Le circuit de Vista Chinesa, à parcourir trois fois et sur lequel les coureurs arriveront au bout de 160 kilomètres.

  • Scénario 1 : une échappée lointaine n’est jamais reprise, Alexis Vuillermoz champion olympique !

La France a une faiblesse : un seul coureur, parce qu’il est diminué physiquement (Warren Barguil), est prêt à se mettre sans arrière pensée au service de ses coéquipiers. Mais elle a une force : ses trois leaders peuvent, chacun à leur manière, croire en leur chance sur ce circuit.

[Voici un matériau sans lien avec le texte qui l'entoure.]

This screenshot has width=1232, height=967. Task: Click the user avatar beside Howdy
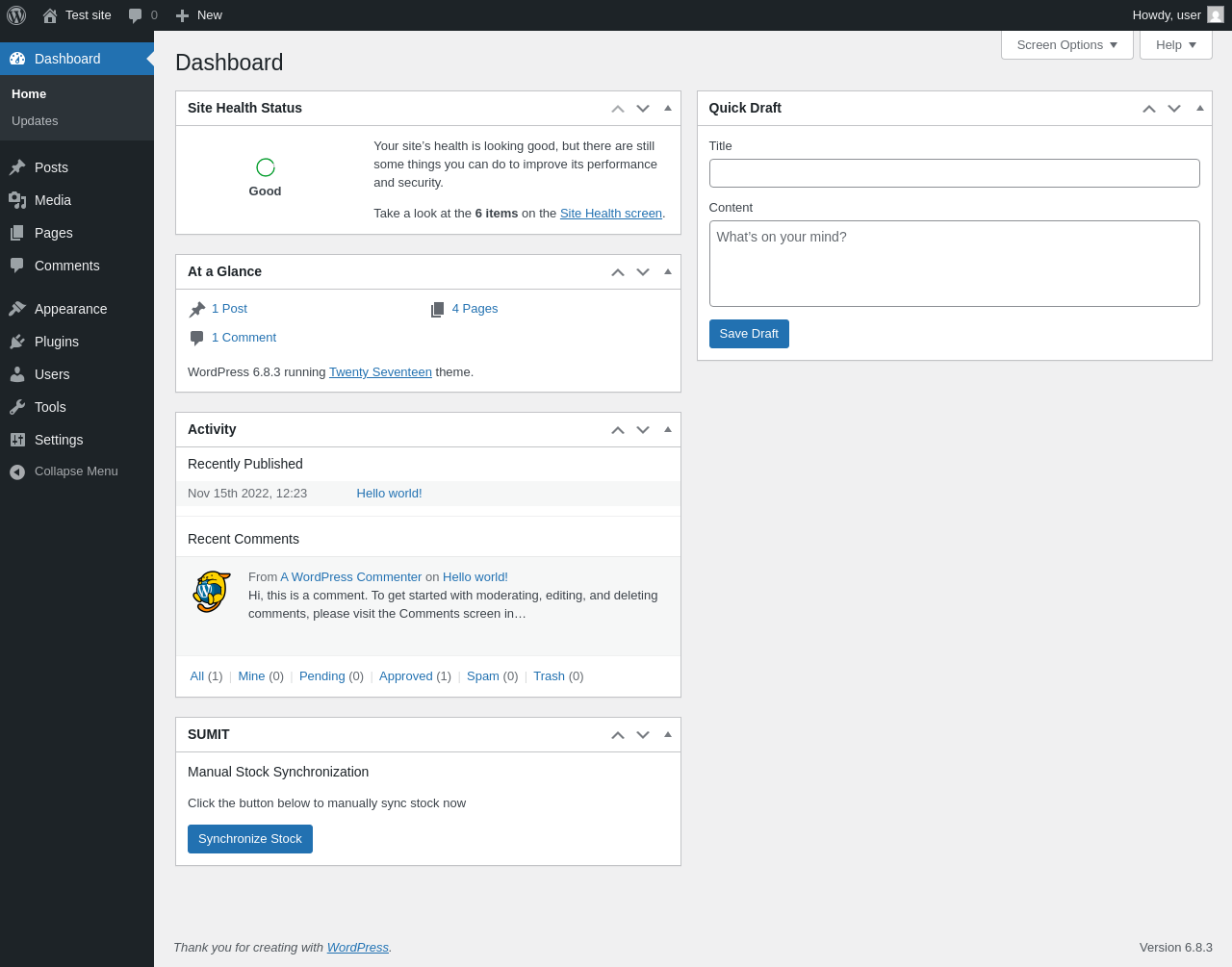click(x=1216, y=15)
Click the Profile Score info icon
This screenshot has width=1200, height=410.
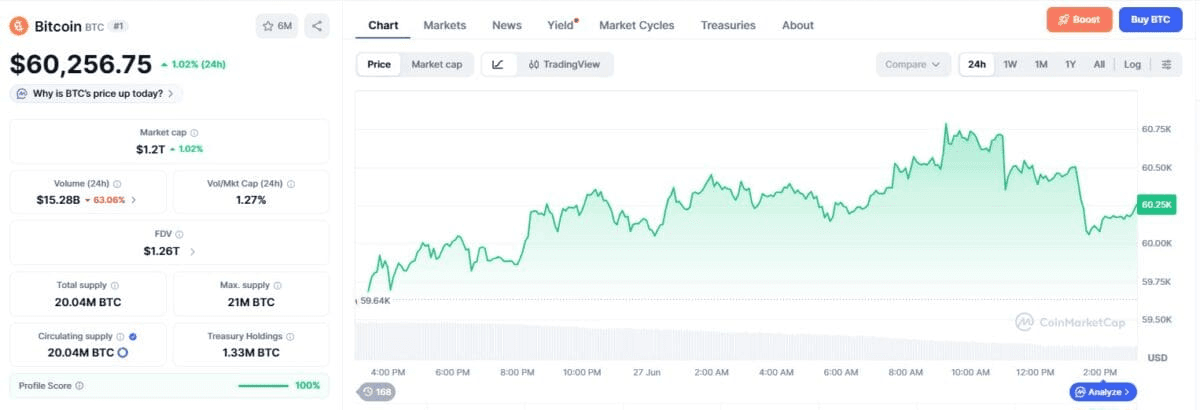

Le rôle d’Alexis Vuillermoz, qui avait remporté l’épreuve préparatoire il y a un an sur le même circuit – mais les meilleures nations n’étaient pas là –, sera de partir dans une échappée si elle part à plusieurs dizaines de kilomètres de l’arrivée. Par exemple dans la première boucle du circuit final de Vista Chinesa (qui offrira des vues à couper le souffle sur la baie de Rio).

On est dans le futur. | SERGIO MORAES / REUTERS

C’est un peu le scénario de la course des JO de Londres : malgré leurs efforts, les Britanniques n’avaient jamais réussi à reprendre la grosse échappée dont avait émergé, dans les dix derniers kilomètres, le champion olympique kazakh Alexandre Vinokourov.

C’est aussi le moins probable, comme le reconnait Vuillermoz : « Je m’attends à une explication dans le circuit final avec trois montées raides exigeantes et des descentes techniques. Pour l’échappée du matin, il faudra beaucoup d’avance à l’arrivée du circuit final pour aller au bout. Derrière, des équipes comme l’Espagne ou l’Italie vont être intéressées pour que cela s’explique dans le final. »

OK pour l’échappée du matin. Mais pour l’échappée du début d’après-midi, on y croit quand même un peu. « On est une de ces équipes qui a absolument interdiction de rater la bonne échappée, souligne Romain Bardet. Certaines équipes ont fait le choix d’amener des coéquipiers pour cadenasser la course mais nous on doit faire une course de mouvements et être de tous les coups, parce qu’on ne pourra pas rouler derrière. »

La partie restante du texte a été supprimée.